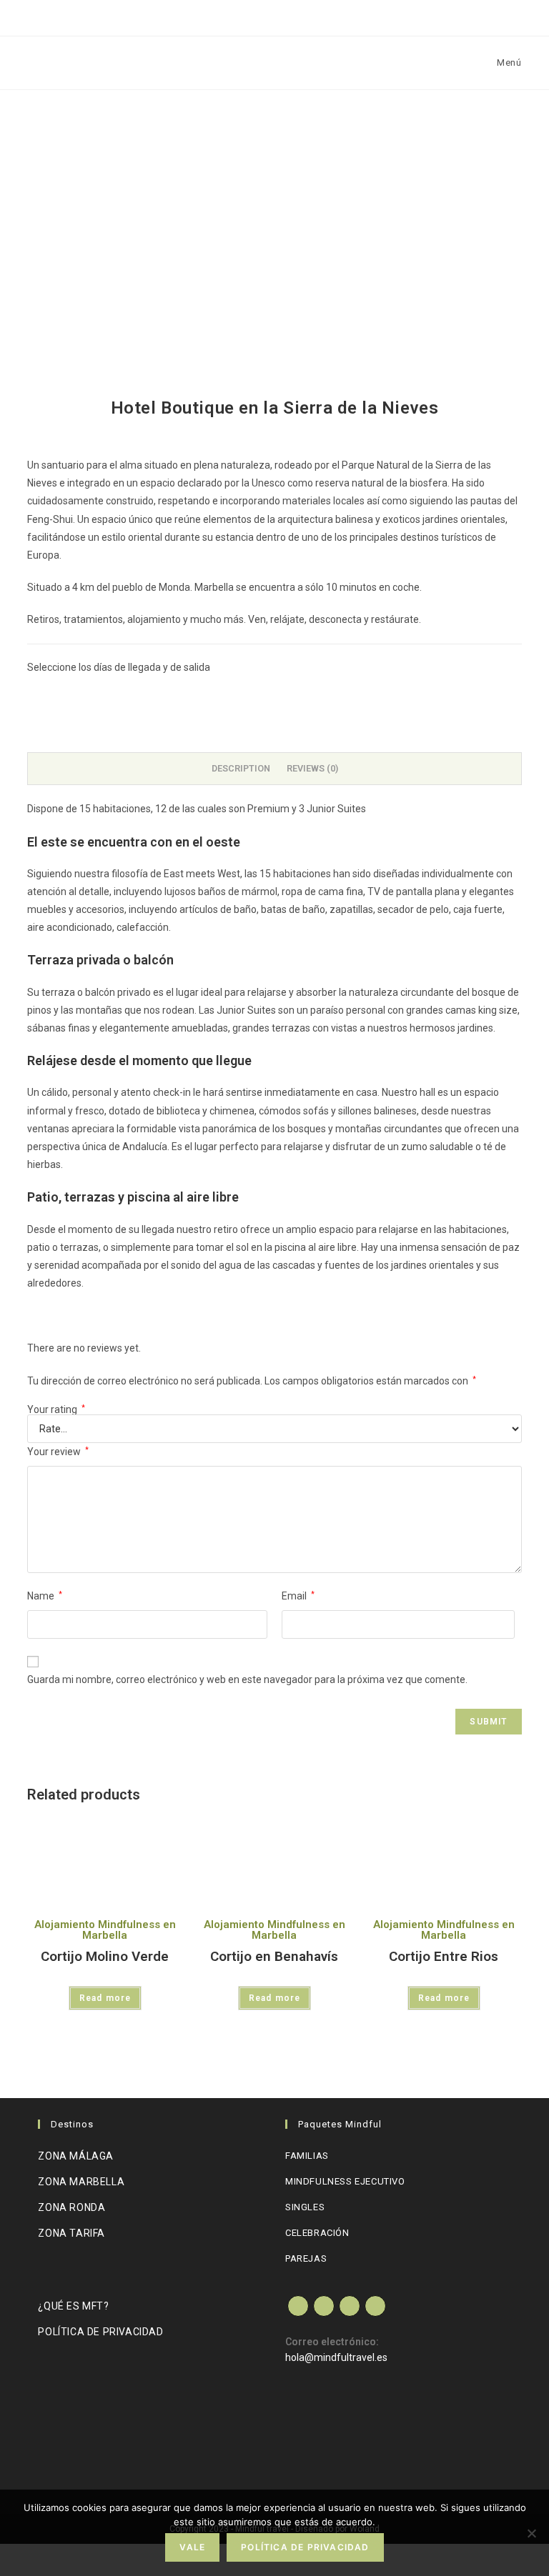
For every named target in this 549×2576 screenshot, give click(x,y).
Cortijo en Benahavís (274, 1956)
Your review (58, 1451)
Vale (192, 2547)
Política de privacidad (100, 2331)
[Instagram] (349, 2306)
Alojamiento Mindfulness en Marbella (105, 1930)
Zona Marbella (81, 2181)
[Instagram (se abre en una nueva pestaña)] (275, 14)
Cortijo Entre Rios (443, 1956)
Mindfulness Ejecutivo (345, 2181)
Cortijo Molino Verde (105, 1956)
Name (44, 1596)
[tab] (240, 769)
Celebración (317, 2232)
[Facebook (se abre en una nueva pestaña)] (247, 14)
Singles (305, 2207)
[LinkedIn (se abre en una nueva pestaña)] (303, 14)
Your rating (56, 1409)
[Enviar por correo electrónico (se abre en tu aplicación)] (331, 14)
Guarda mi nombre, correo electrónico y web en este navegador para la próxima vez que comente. (247, 1679)
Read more (105, 1998)
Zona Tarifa (71, 2233)
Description (241, 768)
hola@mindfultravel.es (336, 2357)
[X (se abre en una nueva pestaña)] (219, 14)
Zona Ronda (71, 2207)
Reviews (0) (312, 768)
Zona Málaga (76, 2156)
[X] (298, 2306)
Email (298, 1596)
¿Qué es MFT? (73, 2306)
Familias (307, 2155)
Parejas (306, 2258)
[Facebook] (324, 2306)
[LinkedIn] (375, 2306)
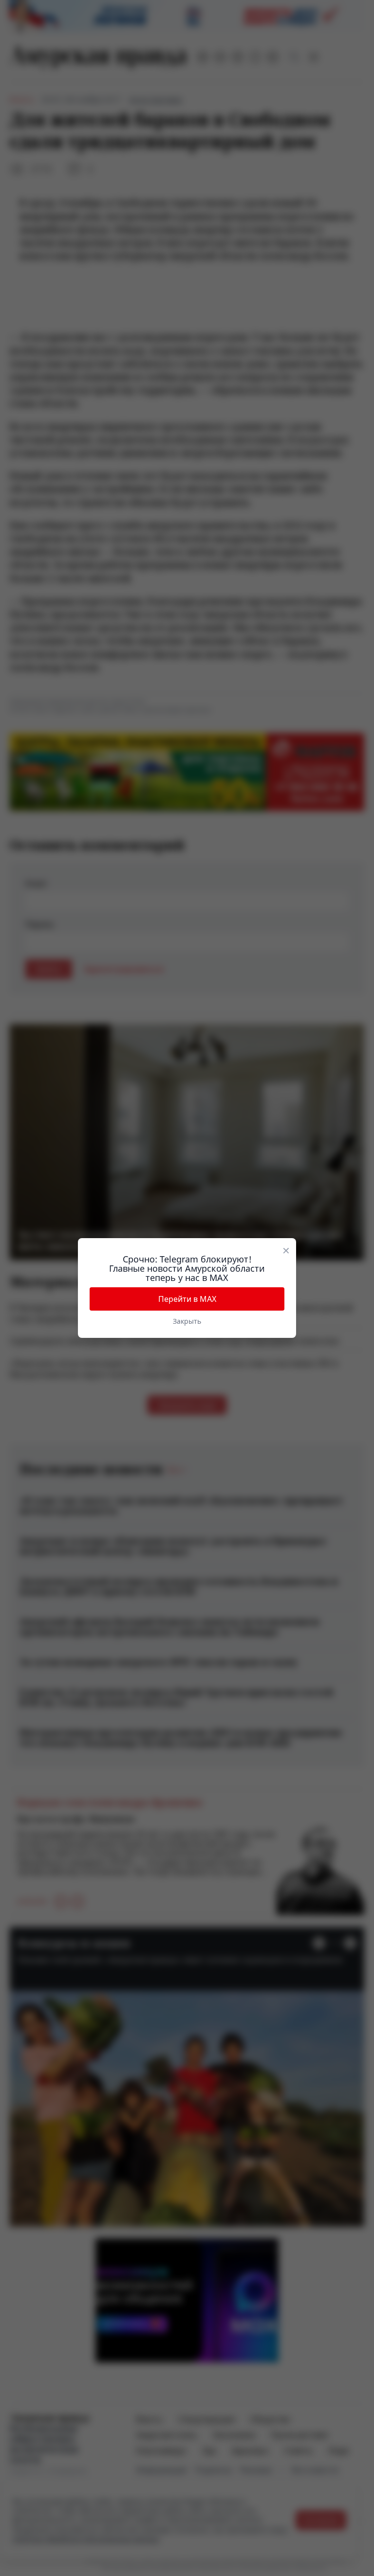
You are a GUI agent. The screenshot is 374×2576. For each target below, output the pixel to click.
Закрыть (187, 1321)
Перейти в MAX (187, 1299)
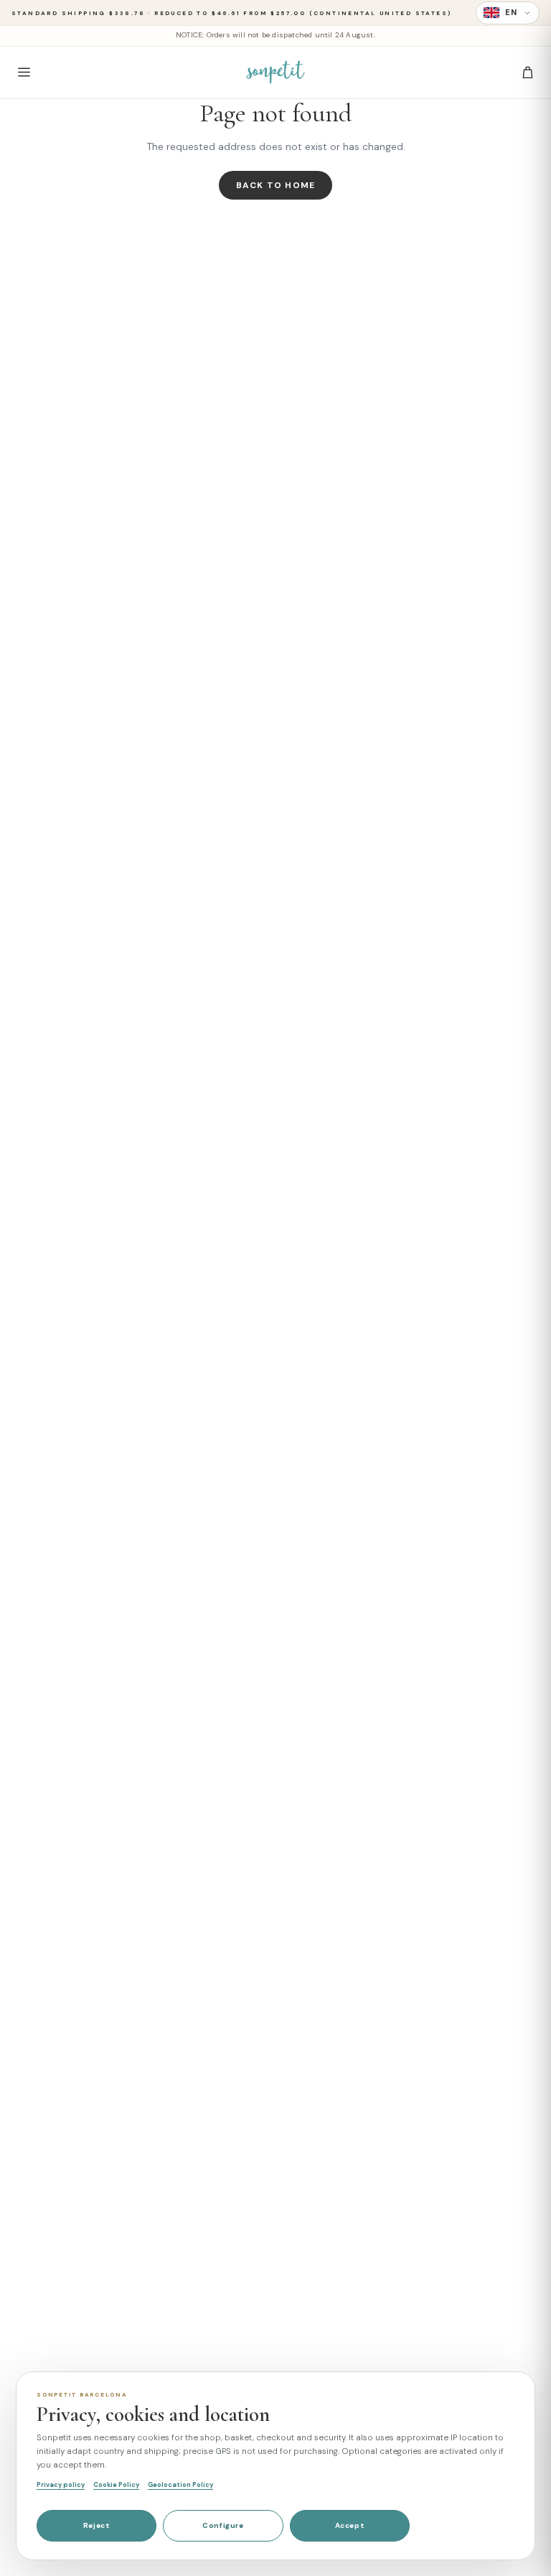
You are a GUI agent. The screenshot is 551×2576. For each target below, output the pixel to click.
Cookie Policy (116, 2485)
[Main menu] (23, 72)
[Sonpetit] (275, 72)
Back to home (275, 185)
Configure (222, 2525)
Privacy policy (61, 2485)
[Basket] (527, 72)
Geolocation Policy (180, 2485)
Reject (96, 2525)
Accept (350, 2525)
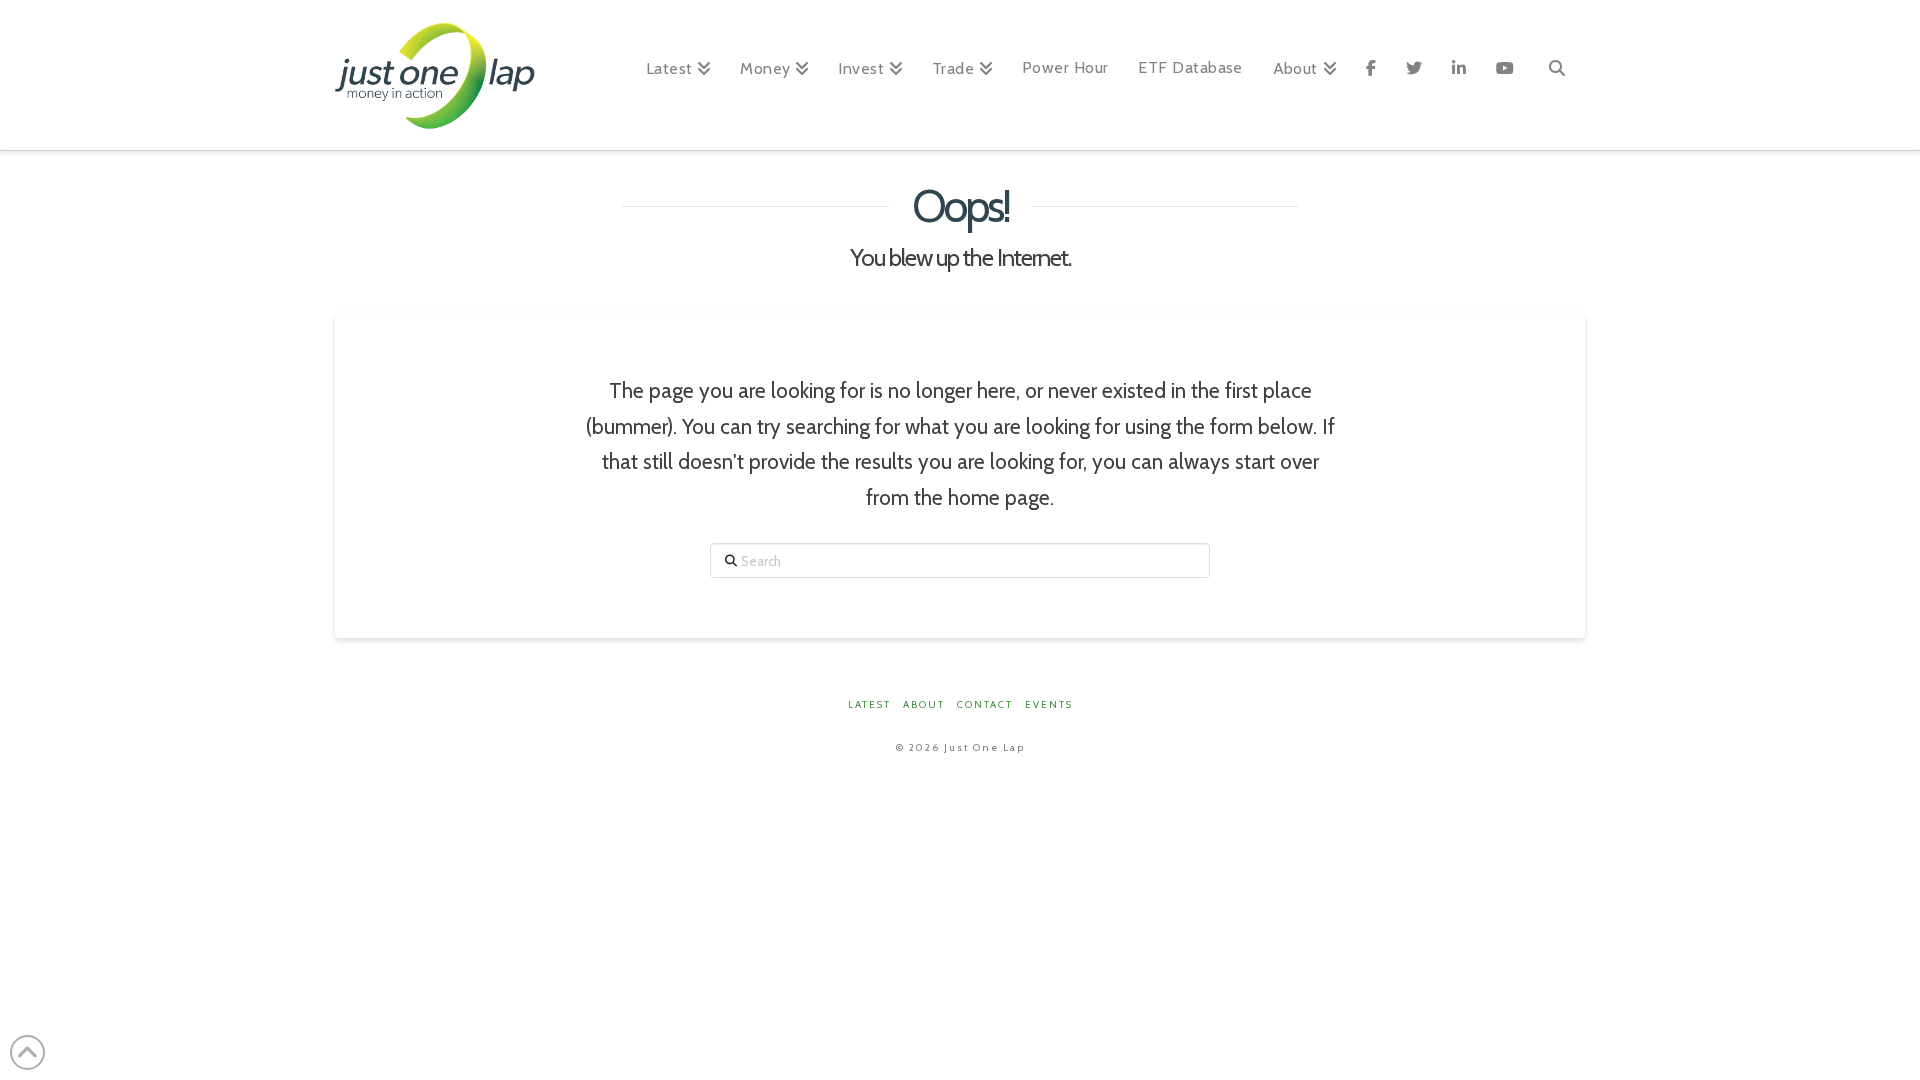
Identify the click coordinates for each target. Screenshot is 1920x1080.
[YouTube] (1505, 75)
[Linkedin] (1459, 75)
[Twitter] (1414, 75)
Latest (869, 704)
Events (1049, 704)
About (924, 704)
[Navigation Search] (1557, 75)
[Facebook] (1371, 75)
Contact (985, 704)
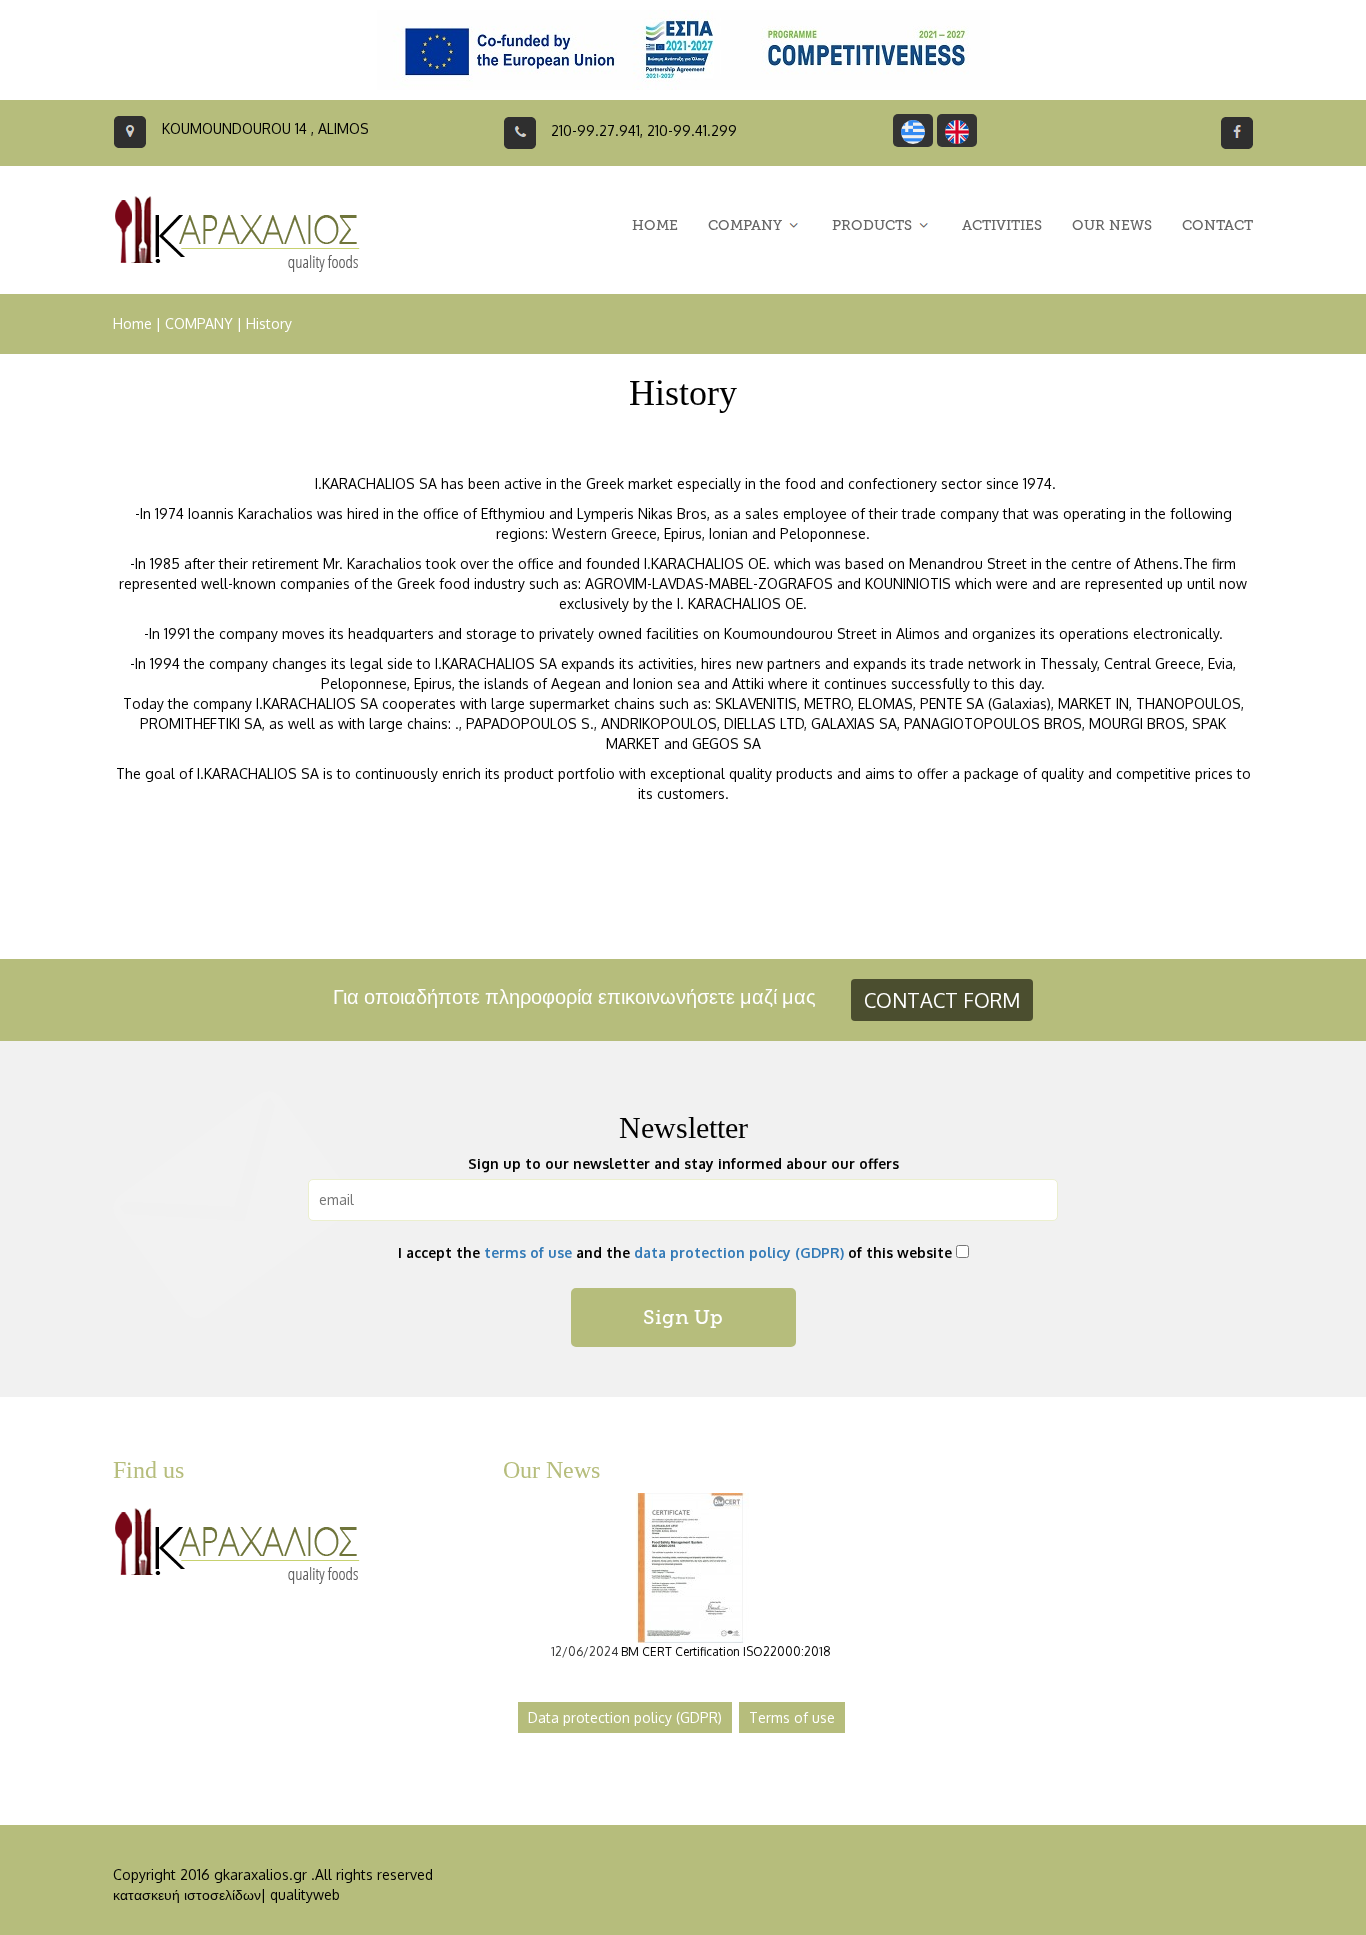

What is needed
In the copy, each entry above must match exactly, and no picture may be carried over.

Solution
For every named target in this 549×2576 screenshot, give click(x,y).
Cortijo en Benahavís (274, 1956)
Your review (58, 1451)
Vale (192, 2547)
Política de privacidad (100, 2331)
[Instagram] (349, 2306)
Alojamiento Mindfulness en Marbella (105, 1930)
Zona Marbella (81, 2181)
[Instagram (se abre en una nueva pestaña)] (275, 14)
Cortijo Entre Rios (443, 1956)
Mindfulness Ejecutivo (345, 2181)
Cortijo Molino Verde (105, 1956)
Name (44, 1596)
[tab] (240, 769)
Celebración (317, 2232)
[Facebook (se abre en una nueva pestaña)] (247, 14)
Singles (305, 2207)
[LinkedIn (se abre en una nueva pestaña)] (303, 14)
Your rating (56, 1409)
[Enviar por correo electrónico (se abre en tu aplicación)] (331, 14)
Guarda mi nombre, correo electrónico y web en este navegador para la próxima vez que comente. (247, 1679)
Read more (105, 1998)
Zona Tarifa (71, 2233)
Description (241, 768)
hola@mindfultravel.es (336, 2357)
[X (se abre en una nueva pestaña)] (219, 14)
Zona Ronda (71, 2207)
Reviews (0) (312, 768)
Zona Málaga (76, 2156)
[X] (298, 2306)
Email (298, 1596)
¿Qué es MFT? (73, 2306)
Familias (307, 2155)
Parejas (306, 2258)
[Facebook] (324, 2306)
[LinkedIn] (375, 2306)
You are a GUI agent. The screenshot is 374×2576. For each target below, output the pixel to click.
Закрыть (187, 1321)
Перейти в MAX (187, 1299)
You are a GUI agent. The screenshot is 551×2576. For each target below, output the pixel to click.
Cookie Policy (116, 2485)
[Main menu] (23, 72)
[Sonpetit] (275, 72)
Back to home (275, 185)
Configure (222, 2525)
Privacy policy (61, 2485)
[Basket] (527, 72)
Geolocation Policy (180, 2485)
Reject (96, 2525)
Accept (350, 2525)
Identify the click coordinates for each target. Screenshot is 1920x1080.
[YouTube] (1505, 75)
[Linkedin] (1459, 75)
[Twitter] (1414, 75)
Latest (869, 704)
Events (1049, 704)
About (924, 704)
[Navigation Search] (1557, 75)
[Facebook] (1371, 75)
Contact (985, 704)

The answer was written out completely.